One Good Thing: Triangles

We’re in the middle of reviewing for the AP exam – AB Calc. We talked about area and volume and how to find the volume of shapes with cross-sections. We’ve worked a lot of problems like this before, so the kids know what to expect.

I throw up an equilateral triangle problem. They groan. “Ugh…triangles!”

“Is there, like, a formula that works for all equilateral triangles to find the area?” a student asks.

“Well, there’s one half base times height…” I reply, not sure what he’s looking for.

“Yeah, but specifically for equilateral triangles!”

“Well, sure,” I answer. I draw a triangle on the board. “What do you think we should do?”

They start discussing. “Well, we could draw in the height and make a right triangle…and use the Pythagorean Theorem…” They eventually get to this: for equilateral triangles. $A = \frac{\sqrt{3}}{4} b^2$.

They’re over the moon. “I’m so excited about this!” “Why has no one ever taught us this?!” “This is so cool!”

I’m confused. Very confused. How is this new? We’ve done lots of triangle problems, and it’s the exact same process every time. “Does this surprise you?” I ask.

One student has been watching all this, as confused as I am.
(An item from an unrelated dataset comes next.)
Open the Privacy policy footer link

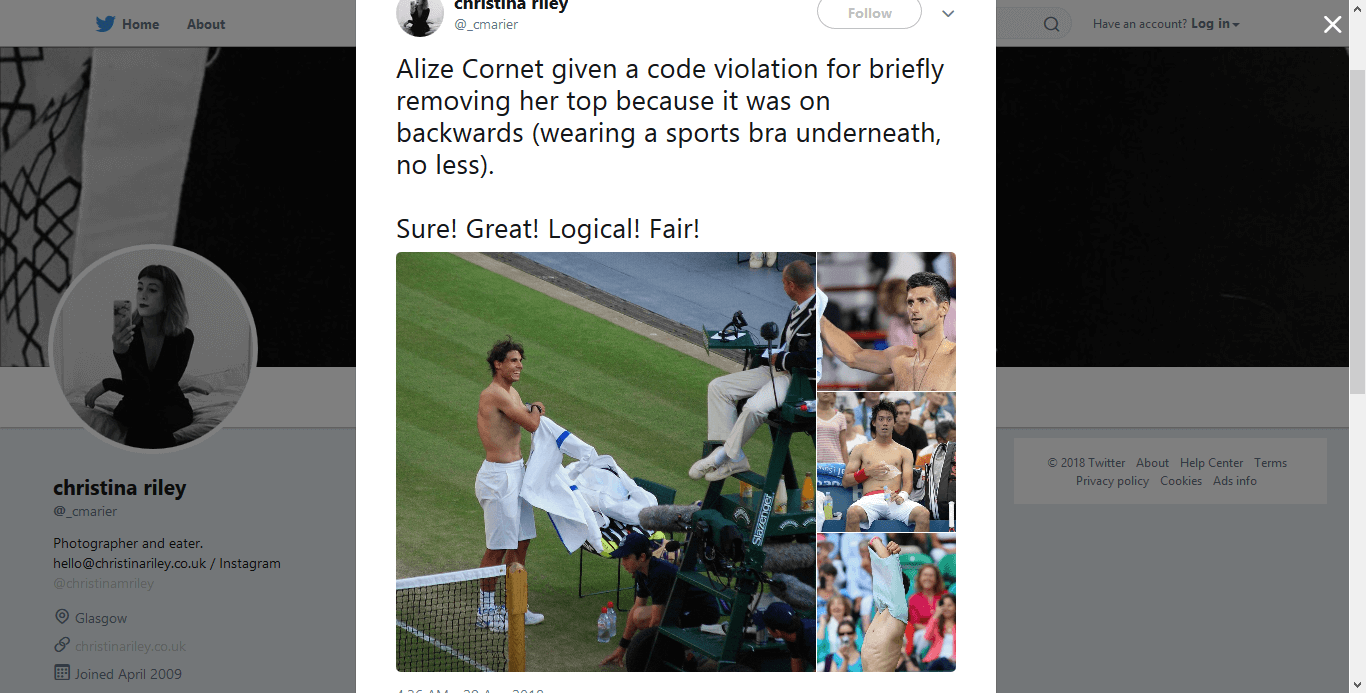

He shakes his head. “J, why does this not surprise you?” I ask.

“Because it’s a 30-60-90 triangle. That’s the ratio of the sides,” he answers.
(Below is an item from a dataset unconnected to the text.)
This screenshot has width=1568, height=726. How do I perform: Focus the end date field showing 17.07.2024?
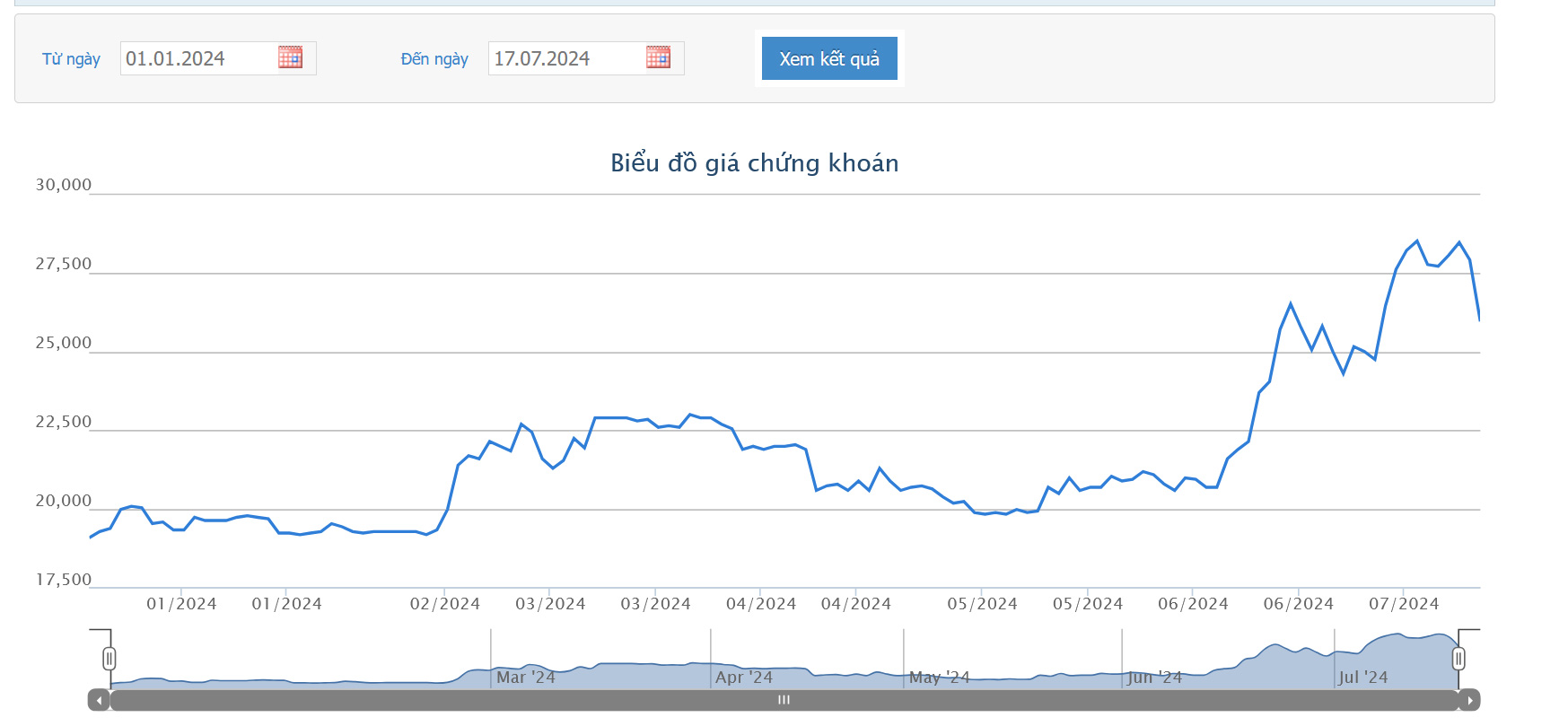point(565,59)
“Or we could do sin(60), also. Which I did teach you, last year in Precal,” I reply.

The rest of the class doesn’t care. “Yeah, but we’ve never done this before! This is so cool! I’m so excited about this!”

There are ten minutes left in class. I decide that, clearly, we aren’t very interested in reviewing area and volume right now, so I just keep going with area of shapes. I remember Math With Bad Drawing’s Recent post on rectangles and area (see here) and go with it.

“You know you can find the area of anything with a rectangle, right?”

They’re hooked. We talk about how to turn triangles into rectangles, how to turn parallelograms into rectangles. They ask about circles, breathless. I ask them what they think. They come up with a couple of good ideas, one of which is the main idea behind polar area, a BC topic. (This is AB Calc.)

So, they learned about area. And better still, they were excited about it. I’ll take that!